California courts dismissed the charges, finding warrantless trash searches unconstitutional and that police would not have had probable cause to search the home without evidence from the garbage.

White reversed the opinion, saying the suspects "could have had no reasonable expectation of privacy in the inculpatory items they discarded." Citing an earlier high court ruling, he said that "what a person knowingly exposes to the public, even in his own home or office, is not a subject of Fourth Amendment protection."

White was joined by Chief Justice William H. Rehnquist and Justices Harry A. Blackmun, John Paul Stevens, Sandra Day O'Connor and Antonin Scalia. Justice Anthony M. Kennedy did not participate in the decision.

In other action, the court:

Ruled 5 to 3 that federal prisoners have a Freedom of Information Act right to see most of the investigative reports prepared by the government for judges to consider at sentencing.

The ruling in U.S. Department of Justice v. Julian is only the second in about two dozen in which the high court has ruled in favor of someone requesting information under the act, according to Public Citizen attorney Eric Glitzenstein.

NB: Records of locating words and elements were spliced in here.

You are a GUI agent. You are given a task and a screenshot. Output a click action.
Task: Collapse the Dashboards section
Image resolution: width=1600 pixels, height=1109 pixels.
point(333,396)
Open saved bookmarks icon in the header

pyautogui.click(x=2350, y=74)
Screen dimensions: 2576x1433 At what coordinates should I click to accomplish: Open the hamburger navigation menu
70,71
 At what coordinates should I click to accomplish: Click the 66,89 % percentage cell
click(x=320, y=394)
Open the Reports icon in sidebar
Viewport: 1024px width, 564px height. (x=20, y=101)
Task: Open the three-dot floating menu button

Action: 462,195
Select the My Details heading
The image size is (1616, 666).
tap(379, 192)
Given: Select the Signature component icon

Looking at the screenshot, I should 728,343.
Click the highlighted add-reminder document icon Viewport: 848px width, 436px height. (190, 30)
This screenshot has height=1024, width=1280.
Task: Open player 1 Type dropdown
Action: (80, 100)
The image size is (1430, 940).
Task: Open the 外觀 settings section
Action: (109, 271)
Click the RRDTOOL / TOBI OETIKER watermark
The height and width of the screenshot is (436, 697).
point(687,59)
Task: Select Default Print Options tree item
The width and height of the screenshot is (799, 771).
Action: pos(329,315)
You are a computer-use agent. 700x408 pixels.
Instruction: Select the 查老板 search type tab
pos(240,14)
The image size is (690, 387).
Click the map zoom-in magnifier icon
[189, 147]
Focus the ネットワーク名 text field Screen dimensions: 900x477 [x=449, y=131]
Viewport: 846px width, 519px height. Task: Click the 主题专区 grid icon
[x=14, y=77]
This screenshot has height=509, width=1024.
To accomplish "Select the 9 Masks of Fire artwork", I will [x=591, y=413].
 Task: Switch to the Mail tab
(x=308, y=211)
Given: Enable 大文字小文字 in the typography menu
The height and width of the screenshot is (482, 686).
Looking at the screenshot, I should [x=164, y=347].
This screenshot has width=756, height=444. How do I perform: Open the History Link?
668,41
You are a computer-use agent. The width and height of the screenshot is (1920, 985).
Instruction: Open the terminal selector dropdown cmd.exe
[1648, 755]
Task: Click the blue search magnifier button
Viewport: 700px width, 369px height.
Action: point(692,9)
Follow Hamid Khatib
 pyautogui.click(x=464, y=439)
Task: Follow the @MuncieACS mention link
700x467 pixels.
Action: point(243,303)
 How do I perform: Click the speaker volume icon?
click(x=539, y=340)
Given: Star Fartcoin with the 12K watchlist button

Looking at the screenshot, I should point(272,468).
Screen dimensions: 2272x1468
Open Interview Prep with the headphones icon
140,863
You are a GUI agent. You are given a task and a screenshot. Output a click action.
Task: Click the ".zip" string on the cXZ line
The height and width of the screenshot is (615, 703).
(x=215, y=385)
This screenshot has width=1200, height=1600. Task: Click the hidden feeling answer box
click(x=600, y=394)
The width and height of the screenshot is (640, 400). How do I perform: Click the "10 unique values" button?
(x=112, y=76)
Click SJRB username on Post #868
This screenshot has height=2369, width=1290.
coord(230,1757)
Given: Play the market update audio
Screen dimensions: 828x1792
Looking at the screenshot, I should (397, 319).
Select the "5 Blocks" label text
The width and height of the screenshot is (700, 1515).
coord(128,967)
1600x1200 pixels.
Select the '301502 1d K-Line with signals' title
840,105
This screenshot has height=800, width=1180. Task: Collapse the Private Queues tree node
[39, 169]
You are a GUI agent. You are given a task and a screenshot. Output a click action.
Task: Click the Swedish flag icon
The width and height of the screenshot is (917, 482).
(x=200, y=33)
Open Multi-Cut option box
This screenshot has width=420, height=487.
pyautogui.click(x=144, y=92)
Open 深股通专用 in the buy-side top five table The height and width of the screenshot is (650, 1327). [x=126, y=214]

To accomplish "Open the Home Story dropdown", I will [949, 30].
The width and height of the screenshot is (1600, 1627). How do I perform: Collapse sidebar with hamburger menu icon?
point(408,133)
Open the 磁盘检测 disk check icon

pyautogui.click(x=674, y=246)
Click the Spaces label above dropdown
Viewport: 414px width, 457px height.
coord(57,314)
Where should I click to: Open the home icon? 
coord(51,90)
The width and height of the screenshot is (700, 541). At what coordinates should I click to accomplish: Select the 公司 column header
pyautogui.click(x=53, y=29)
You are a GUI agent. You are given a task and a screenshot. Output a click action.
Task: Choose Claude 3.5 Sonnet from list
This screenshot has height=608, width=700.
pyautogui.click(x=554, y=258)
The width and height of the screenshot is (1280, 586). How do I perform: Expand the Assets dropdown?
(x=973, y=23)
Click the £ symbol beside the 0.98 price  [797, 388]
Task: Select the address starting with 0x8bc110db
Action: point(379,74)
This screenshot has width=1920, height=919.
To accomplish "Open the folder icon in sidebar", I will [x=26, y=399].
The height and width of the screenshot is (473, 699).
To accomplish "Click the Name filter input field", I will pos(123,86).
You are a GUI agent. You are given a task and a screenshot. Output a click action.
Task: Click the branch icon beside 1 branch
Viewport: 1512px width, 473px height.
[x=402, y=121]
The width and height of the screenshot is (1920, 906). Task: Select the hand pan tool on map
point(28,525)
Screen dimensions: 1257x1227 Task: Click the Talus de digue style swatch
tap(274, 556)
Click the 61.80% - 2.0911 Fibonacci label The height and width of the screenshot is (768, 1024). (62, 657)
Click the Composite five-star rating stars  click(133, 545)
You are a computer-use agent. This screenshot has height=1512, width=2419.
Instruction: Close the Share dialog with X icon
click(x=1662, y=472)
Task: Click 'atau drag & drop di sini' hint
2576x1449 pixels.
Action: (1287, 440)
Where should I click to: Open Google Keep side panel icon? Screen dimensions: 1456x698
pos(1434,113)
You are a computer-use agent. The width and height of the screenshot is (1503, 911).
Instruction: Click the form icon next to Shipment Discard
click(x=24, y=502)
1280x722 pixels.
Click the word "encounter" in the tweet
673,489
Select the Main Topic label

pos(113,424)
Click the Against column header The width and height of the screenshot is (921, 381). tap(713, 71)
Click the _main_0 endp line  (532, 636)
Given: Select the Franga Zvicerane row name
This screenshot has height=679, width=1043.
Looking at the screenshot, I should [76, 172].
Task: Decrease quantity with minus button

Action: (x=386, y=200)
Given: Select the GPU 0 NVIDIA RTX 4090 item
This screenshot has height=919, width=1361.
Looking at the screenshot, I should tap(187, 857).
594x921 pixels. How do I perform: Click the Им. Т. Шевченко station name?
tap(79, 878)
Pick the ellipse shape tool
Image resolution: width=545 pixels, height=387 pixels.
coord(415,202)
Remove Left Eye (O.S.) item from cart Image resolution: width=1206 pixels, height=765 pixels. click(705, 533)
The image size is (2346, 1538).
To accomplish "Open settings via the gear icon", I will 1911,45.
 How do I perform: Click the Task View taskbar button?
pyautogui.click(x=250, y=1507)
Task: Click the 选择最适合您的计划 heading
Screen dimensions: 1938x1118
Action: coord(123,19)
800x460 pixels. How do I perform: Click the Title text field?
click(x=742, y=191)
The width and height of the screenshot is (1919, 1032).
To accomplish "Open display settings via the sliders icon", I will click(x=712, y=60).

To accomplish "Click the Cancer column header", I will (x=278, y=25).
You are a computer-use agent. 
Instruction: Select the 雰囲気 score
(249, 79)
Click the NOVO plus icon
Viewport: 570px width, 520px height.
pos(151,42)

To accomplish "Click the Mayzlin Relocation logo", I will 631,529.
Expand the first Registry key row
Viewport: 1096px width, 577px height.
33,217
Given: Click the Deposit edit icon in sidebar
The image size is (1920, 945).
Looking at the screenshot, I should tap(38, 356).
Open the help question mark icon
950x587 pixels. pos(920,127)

The ruling, the first against the government since 1976, saw a highly unusual coalition of the court's more liberal justices -- Brennan, Marshall, Blackmun and Stevens -- joining Rehnquist's opinion.

Declined to hear an appeal by former National Security Agency technician Ronald W. Pelton of his espionage conviction two years ago in Baltimore. The justices turned down Pelton's argument that the 1978 Foreign Intelligence Surveillance Act was unconstitutional. Pelton was sentenced to three life terms plus 10 years.

Let stand an appeals court ruling that pregnant inmates have an Eighth Amendment right to free abortions if they cannot pay for them.

Prison officials in Monmouth, N.J., citing high court rulings that states did not have to fund abortions, argued that they were not required to fund non-therapeutic abortions. The appeals court said the inmates likely would win their claim that, given their circumstances, denial of such services would amount to a "deliberate indifference to a serious medical need."

The high court has said the Eighth Amendment ban on cruel and unusual punishment obligates prisons to give inmates adequate medical care.